I'll post some pictures when we get back. I can't wait to be there, and though I'm sure I'll be glad to come home, I dread leaving behind, again, the girl I was in the mountains.

The Bandwagon

Welcome! You've found the spot where I/we update you/y'all on what's new in our lives. Pepsi? Check. School? Check. Fumbles and blunders? Check. Read on...

Yeah, I have MySpace and Facebook and email addresses galore. So why am I blogging? For me, it's therapy without the price tag. Consider this:

Right now, I have a regular, 40-hour a week job working with first-generation, low-income and disabled college students. I make sure they stay in school, do what they're supposed to do and help them where I can. It's stressful but rewarding and I'm glad I do it. On the 28th of October, I will celebrate my 5th anniversary with Johnston Community College (JCC) and I'm honestly looking forward to the next 5. For now.

Also, I teach a Student Success & Study Skills course to 25 students twice a week at JCC. It's a class that's required for graduation, so I get the expected lack of enthusiasm and stinky attitude that come along with required classes. My class is divided into almost two entirely different generations, but that's another story for another time...
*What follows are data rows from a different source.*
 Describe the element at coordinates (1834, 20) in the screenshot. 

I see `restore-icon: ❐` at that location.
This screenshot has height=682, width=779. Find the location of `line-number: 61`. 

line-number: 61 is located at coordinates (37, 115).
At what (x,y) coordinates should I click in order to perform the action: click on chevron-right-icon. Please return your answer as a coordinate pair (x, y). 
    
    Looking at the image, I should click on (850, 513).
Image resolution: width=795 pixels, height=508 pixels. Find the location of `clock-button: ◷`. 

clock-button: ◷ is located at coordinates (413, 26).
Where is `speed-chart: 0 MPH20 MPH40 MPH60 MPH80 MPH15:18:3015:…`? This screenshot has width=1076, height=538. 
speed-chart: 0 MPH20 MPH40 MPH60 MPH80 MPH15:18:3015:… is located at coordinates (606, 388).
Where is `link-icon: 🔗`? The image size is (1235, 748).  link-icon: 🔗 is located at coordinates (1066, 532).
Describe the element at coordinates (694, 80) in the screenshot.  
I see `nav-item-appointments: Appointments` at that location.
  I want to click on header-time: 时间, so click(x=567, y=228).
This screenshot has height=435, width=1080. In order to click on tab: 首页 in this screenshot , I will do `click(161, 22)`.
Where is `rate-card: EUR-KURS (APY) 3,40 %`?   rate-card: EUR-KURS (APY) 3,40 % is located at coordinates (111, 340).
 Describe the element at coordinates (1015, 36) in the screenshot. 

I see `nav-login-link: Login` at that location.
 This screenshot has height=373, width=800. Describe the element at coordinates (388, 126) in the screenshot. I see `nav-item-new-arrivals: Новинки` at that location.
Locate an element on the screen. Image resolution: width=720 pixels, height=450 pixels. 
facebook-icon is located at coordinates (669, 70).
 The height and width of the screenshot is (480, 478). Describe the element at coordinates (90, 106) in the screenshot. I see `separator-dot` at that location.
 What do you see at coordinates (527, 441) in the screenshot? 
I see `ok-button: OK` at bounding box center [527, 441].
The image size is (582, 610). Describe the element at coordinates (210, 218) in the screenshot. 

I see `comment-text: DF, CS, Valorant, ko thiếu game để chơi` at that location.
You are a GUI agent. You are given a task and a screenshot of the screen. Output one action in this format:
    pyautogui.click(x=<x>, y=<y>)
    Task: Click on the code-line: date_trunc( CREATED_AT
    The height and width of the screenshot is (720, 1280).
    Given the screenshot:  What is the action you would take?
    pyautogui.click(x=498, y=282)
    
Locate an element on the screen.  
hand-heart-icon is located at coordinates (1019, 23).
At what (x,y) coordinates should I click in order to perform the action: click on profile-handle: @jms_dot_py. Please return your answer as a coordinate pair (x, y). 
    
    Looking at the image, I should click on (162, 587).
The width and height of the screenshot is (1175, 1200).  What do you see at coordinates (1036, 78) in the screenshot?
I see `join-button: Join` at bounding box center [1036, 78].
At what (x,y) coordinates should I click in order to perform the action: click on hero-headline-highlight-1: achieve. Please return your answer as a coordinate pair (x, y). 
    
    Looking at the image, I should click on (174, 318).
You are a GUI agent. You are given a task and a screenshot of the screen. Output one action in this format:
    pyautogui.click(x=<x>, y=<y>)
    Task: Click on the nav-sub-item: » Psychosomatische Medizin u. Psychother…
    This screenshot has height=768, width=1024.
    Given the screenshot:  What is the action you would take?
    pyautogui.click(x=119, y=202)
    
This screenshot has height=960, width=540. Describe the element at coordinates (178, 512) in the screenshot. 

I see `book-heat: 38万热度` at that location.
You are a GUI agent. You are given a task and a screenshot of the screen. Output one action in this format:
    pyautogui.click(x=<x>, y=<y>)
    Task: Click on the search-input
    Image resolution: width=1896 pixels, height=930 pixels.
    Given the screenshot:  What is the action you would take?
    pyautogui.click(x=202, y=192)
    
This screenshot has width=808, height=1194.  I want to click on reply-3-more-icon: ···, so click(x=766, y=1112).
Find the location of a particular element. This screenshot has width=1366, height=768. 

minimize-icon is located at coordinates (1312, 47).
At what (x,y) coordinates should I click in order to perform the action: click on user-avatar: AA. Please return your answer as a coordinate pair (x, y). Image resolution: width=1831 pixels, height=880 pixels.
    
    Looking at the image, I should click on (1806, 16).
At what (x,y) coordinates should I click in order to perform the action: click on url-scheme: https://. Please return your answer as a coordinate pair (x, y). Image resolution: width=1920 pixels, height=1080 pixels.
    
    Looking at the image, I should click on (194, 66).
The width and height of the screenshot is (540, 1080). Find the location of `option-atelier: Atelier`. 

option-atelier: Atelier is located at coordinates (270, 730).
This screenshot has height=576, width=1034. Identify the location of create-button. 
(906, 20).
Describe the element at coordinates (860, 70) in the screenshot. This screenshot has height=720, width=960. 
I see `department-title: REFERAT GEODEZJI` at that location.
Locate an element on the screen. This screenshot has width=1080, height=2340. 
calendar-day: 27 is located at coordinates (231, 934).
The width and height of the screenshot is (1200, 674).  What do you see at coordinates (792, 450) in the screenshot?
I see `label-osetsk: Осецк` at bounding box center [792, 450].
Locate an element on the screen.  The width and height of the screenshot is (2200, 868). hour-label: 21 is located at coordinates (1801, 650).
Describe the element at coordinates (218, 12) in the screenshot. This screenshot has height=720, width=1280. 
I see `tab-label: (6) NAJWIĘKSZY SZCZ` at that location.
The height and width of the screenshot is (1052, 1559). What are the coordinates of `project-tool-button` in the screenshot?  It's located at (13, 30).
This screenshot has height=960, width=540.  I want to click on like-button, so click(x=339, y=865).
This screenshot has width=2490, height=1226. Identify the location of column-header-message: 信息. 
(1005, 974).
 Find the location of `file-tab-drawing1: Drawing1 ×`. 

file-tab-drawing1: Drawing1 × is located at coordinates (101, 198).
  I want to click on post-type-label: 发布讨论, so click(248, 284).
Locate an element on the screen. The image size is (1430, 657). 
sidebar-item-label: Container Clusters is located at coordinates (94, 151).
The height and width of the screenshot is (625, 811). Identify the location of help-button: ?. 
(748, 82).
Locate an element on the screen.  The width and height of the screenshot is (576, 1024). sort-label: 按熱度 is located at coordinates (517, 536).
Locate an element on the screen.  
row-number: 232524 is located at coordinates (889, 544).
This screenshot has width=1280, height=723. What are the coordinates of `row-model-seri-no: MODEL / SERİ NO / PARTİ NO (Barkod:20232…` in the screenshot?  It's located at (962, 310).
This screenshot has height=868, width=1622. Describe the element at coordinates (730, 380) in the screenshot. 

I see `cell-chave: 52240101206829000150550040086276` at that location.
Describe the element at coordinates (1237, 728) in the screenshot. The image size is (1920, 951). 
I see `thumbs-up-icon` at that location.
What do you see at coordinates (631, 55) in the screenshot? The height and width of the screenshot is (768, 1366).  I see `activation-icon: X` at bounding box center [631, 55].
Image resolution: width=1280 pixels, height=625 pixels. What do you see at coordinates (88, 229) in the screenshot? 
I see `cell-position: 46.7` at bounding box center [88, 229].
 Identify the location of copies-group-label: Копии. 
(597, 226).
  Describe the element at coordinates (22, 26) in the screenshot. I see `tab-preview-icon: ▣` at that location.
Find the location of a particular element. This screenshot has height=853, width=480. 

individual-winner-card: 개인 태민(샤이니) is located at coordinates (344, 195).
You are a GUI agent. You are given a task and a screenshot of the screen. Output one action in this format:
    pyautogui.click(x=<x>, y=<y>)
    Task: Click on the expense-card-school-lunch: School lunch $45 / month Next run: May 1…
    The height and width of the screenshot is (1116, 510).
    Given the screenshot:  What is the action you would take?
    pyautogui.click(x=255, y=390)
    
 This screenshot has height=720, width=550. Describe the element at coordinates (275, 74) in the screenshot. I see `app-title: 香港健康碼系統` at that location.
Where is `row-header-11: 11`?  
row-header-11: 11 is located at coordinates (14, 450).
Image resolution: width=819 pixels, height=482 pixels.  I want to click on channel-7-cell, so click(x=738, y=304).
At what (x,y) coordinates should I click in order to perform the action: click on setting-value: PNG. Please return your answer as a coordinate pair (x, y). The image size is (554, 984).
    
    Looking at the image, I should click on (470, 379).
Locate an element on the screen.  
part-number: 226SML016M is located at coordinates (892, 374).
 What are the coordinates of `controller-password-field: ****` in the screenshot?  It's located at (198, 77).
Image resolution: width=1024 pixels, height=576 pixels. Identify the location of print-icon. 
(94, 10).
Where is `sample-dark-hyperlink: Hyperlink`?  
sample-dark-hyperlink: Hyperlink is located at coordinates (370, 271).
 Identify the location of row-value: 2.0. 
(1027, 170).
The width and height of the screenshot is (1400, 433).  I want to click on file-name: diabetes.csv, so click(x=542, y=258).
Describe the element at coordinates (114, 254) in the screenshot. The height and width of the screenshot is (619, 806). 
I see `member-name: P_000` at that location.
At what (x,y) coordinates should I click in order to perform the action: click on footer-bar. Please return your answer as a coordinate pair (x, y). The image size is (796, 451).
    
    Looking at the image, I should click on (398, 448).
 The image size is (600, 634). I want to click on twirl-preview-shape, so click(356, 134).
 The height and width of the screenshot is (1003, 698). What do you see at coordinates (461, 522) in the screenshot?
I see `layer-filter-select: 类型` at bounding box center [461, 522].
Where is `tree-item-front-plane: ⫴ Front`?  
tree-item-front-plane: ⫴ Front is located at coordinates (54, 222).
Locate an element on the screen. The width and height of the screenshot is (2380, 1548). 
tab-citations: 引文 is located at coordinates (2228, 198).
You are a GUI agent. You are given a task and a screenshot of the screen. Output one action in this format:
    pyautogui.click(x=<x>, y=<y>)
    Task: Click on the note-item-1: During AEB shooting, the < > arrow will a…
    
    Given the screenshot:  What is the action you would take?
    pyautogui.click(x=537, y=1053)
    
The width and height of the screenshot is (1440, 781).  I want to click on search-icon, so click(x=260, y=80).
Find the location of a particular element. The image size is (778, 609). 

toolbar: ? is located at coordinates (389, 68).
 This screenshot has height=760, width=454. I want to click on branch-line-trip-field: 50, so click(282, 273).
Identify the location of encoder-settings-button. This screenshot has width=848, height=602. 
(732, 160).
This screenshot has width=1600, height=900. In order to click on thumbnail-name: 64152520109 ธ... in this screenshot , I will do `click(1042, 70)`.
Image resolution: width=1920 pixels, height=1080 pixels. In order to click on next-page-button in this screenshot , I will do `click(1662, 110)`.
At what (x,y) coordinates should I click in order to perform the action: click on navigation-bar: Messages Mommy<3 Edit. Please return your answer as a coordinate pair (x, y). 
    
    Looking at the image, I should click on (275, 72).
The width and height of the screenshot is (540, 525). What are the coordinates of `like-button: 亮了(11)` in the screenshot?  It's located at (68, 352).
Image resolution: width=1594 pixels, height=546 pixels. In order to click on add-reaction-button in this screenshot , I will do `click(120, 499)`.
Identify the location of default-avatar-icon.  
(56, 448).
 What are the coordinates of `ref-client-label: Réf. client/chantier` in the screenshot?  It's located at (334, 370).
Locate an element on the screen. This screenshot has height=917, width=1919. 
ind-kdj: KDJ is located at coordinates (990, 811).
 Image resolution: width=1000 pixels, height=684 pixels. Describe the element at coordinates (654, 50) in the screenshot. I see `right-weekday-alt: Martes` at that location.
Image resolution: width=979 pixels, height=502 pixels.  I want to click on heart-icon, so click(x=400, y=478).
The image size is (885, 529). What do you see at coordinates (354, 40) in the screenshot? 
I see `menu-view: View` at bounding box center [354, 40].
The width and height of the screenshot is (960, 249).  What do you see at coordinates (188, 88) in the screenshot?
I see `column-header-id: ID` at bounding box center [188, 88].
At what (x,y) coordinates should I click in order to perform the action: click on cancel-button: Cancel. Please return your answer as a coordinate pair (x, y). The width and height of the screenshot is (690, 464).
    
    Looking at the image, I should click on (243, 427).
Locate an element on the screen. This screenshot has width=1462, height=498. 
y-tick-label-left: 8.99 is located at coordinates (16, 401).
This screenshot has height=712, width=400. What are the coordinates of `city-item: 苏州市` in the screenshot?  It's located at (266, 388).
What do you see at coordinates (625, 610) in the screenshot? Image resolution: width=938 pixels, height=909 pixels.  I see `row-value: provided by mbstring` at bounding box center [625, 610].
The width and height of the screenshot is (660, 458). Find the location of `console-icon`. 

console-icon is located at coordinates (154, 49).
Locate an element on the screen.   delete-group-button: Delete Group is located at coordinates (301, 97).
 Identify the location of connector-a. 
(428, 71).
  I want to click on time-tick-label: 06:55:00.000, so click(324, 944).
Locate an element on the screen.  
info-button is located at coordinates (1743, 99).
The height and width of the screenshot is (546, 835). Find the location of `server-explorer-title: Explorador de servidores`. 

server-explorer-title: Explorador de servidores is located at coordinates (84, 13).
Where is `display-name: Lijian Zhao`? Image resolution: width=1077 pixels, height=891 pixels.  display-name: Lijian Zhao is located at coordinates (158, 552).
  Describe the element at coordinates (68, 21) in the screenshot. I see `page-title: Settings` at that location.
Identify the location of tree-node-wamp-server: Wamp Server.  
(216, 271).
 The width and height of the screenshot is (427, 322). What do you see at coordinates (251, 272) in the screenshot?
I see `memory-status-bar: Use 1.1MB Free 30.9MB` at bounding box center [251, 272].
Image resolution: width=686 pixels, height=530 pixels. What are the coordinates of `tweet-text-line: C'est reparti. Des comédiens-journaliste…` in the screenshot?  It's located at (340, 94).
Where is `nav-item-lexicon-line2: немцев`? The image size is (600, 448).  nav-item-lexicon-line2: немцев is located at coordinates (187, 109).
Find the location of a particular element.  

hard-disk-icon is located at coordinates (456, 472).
And, if that amount of time-spent-in-a-school weren't enough, I also am in graduate school. I attend East Carolina University part-time as a master's degree student in English - Technical & Professional Communication. I alternately love and hate it. I love that I'm a DE (online) student and that I rarely, if ever, have to travel to campus, which is over an hour away from home. But I hate that I've only ever spoken to one of my professors and I've never laid eyes on any of them. I've been in school over a year now with many of the same students and we've also never gotten a chance to meet. Maybe one day...perhaps at graduation? I'm hoping to finish up next fall, but my plans always have a way of working themselves into a knot, so we'll see.

Enough for now. I've joined the bandwagon and I'm glad. If you're reading, I hope you're glad, too.